Is the P-90 the best pick-up ever made?

Is the P-90 the best pick-up ever made?

Well, is it? It’s definitely a contender. Ever since I bought my first “proper” guitar (a 2003 TV Yellow Gibson Double Cut Les Paul Special), I have had a fascination with the P-90 pick-up, and with the likes of Billie Joe Armstrong, Joe Bonamassa and Gary Clark Jr (to name but a few) wielding P-90 loaded guitars, I could argue that I’m in good company. This does raise some questions though; Why don’t we see more people playing P-90’s? Why do I love them so much? I’m not sure I can answer either of those, but let’s start with…

What Exactly Is A P-90?

The P-90 is a single coil pick-up, originally made by Gibson in late 1946. Unlike the more common Fender-style single coil, the P-90 has a warmer, darker sound with a slightly higher output, however it still manages to retain the clarity of a standard single coil pick-up. This allows it to strike the perfect balance between classic, bright single-coil tone and the sound of more mid-range focused humbuckers.
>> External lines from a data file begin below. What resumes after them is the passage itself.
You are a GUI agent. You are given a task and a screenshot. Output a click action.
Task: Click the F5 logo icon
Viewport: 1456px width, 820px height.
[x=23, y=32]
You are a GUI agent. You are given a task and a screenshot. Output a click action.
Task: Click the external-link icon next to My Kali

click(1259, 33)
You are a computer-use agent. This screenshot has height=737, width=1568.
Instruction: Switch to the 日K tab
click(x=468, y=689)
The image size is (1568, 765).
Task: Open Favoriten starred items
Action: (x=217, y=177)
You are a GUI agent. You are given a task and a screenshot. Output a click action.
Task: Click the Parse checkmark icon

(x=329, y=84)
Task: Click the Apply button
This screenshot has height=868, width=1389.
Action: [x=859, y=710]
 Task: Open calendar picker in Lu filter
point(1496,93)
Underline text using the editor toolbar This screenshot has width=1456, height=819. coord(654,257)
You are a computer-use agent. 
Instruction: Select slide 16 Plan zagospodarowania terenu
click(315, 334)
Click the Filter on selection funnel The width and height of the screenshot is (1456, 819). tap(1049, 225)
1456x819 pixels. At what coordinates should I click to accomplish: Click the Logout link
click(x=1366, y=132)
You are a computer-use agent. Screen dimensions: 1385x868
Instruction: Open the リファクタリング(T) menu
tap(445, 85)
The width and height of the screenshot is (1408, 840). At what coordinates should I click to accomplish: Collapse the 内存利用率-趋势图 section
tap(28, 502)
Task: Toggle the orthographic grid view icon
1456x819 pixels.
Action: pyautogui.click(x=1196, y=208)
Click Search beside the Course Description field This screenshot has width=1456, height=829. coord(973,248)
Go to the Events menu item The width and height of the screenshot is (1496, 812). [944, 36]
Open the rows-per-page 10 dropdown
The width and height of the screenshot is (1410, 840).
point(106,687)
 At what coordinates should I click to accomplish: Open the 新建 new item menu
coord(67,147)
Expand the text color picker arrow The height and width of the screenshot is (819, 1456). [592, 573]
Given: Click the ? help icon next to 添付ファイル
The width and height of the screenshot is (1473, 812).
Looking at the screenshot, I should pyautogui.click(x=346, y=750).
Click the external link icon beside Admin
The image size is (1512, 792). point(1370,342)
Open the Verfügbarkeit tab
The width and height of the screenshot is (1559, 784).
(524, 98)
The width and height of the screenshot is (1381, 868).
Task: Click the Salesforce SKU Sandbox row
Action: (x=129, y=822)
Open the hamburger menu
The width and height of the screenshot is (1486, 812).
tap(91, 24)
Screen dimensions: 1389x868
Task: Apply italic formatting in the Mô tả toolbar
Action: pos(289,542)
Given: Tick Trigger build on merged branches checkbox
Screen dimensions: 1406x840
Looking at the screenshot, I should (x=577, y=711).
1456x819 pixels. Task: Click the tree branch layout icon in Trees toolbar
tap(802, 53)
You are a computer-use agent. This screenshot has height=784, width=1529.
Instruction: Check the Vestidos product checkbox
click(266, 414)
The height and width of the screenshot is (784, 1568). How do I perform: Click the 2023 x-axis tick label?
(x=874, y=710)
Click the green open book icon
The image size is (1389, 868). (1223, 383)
It seems that this humble pick-up from the 40’s is a little misunderstood, and in my opinion, hugely underrated. I think part of the problem is that most people see it as a vintage style single-coil that can’t possibly handle high gain, face-melting tones. This just isn’t the case. Yes, it is a single-coil, but it’s so much more than that!

So What Should I Use it For?

For me it’s the perfect middle ground. When I want a little more clarity and “sizzle” from my pick-ups than my Strat is able to provide, but equally I don’t quite want a dual humbucker guitar with fully cranked gain ripping my face off, what I actually want is a good set of P-90’s.

They perfectly bridge the gap between the two and bring something distinctive and all of their own to the table. Thick, full of mid-range, and with sufficient top end to balance it out. It’s like a standard single-coil pickup that’s been hammering the protein shakes and hitting the gym hard. I use it primarily for rhythm sounds, but I’ve been known to use it on solos too, and have even used the aforementioned Gibson DC Les Special as my main live guitar.

If you haven’t tried one before, I implore you to pop into your local shop and have a go!